*** Given data ***
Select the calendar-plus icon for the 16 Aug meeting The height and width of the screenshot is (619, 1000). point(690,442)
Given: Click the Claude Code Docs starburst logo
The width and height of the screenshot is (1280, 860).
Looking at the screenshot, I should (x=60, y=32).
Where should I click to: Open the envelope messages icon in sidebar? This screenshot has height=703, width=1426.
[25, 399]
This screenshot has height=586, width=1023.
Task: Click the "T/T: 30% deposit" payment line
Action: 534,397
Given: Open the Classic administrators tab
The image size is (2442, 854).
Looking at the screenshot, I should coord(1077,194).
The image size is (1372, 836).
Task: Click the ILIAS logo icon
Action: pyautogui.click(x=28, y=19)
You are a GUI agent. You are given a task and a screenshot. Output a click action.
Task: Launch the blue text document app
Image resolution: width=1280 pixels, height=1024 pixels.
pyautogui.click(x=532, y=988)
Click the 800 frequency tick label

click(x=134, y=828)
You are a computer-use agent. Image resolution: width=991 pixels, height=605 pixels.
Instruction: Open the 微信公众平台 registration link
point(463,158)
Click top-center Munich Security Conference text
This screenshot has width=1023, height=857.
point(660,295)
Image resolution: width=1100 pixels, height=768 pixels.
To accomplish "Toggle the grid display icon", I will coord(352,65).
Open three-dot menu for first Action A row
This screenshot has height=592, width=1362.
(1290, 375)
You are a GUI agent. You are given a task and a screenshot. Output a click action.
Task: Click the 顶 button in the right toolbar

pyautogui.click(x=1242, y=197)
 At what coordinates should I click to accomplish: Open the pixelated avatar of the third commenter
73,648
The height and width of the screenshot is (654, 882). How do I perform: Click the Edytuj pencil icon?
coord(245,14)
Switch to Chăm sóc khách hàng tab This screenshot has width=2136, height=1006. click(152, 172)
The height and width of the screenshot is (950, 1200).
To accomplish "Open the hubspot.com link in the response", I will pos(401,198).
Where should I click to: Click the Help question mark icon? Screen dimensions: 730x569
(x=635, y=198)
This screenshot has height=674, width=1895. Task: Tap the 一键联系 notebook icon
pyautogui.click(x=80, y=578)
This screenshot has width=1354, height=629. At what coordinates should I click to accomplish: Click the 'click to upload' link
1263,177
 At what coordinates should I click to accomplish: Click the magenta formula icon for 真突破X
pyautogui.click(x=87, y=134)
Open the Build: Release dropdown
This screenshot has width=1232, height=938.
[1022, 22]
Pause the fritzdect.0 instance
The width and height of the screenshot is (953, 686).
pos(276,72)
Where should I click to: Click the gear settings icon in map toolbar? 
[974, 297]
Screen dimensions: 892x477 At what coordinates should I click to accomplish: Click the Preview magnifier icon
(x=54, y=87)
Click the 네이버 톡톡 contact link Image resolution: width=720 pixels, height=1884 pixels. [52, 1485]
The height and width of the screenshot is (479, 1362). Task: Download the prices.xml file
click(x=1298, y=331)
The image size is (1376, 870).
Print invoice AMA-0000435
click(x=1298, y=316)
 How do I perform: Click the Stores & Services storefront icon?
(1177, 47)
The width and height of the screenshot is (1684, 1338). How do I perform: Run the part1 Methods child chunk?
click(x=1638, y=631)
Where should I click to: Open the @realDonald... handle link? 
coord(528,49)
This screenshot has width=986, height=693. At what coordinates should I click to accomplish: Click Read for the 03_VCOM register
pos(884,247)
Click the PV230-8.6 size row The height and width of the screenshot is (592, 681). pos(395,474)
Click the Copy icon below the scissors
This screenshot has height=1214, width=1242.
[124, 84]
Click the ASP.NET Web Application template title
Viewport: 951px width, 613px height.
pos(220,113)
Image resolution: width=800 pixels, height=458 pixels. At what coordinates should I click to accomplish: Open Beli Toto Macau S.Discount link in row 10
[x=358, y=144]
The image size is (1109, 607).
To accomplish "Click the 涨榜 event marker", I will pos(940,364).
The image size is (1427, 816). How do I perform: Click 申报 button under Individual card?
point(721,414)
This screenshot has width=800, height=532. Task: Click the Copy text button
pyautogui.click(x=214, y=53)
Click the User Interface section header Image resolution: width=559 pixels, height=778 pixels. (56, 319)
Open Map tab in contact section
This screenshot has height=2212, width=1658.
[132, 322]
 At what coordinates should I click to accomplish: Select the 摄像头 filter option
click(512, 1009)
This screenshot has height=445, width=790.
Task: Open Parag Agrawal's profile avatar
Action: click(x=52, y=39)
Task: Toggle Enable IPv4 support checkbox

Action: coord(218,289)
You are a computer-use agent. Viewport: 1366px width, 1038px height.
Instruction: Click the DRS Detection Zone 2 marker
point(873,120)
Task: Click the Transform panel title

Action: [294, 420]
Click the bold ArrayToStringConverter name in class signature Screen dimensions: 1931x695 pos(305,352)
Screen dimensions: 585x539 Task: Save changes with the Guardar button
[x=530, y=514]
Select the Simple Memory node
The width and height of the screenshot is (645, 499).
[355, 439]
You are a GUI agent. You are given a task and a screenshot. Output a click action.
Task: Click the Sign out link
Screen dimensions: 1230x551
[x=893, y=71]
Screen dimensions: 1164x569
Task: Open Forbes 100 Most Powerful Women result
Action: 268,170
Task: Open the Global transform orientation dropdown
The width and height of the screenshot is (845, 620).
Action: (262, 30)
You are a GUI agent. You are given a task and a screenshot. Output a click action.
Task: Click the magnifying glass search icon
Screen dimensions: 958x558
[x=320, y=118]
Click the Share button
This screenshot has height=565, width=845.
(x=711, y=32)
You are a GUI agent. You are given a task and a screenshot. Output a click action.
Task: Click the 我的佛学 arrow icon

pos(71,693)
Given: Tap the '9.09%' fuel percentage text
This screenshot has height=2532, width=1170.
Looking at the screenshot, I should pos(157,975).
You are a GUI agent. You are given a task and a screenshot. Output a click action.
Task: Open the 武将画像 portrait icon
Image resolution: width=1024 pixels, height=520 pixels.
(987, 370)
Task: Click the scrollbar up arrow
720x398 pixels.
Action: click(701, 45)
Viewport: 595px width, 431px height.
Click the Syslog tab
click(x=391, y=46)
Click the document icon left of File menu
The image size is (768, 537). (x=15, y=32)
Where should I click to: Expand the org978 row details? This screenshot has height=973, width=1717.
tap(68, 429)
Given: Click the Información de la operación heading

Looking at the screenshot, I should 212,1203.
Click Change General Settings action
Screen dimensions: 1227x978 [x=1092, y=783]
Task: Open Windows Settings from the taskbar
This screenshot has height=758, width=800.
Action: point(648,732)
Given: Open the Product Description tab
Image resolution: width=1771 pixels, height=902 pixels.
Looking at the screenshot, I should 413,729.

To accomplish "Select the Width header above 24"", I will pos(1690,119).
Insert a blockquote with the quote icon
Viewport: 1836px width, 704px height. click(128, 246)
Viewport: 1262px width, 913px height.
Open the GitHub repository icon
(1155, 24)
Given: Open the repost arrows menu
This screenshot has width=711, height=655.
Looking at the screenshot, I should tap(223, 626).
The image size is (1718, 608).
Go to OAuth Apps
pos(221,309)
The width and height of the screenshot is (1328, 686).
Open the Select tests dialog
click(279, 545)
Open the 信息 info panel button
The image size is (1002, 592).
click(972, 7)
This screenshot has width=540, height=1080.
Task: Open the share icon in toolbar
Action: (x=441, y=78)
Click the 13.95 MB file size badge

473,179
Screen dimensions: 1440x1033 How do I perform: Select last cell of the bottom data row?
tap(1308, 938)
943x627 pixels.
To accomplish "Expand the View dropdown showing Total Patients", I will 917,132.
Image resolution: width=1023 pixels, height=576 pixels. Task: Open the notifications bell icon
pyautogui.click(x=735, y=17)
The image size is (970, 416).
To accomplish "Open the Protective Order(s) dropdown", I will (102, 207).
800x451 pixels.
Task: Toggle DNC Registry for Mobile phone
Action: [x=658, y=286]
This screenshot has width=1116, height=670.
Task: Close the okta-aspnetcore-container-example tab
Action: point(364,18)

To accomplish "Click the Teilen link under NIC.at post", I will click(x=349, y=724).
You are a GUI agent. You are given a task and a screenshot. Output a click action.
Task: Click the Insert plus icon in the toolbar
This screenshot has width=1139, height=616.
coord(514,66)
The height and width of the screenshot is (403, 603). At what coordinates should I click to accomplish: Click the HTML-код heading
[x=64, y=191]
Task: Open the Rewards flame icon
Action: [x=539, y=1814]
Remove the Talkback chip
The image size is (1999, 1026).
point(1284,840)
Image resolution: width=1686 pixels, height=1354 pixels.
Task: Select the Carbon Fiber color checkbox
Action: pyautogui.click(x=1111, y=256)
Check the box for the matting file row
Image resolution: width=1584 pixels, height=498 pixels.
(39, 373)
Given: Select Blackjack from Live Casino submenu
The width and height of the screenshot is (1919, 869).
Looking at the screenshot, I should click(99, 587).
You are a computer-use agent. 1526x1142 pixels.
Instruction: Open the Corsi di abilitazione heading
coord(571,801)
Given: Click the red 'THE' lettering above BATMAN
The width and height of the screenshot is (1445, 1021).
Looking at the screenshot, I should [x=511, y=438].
*** End of Given data ***
To do: Check each line of the listing above for the string "header", then please give the number of lines where it appears and nothing else.

Response below: 2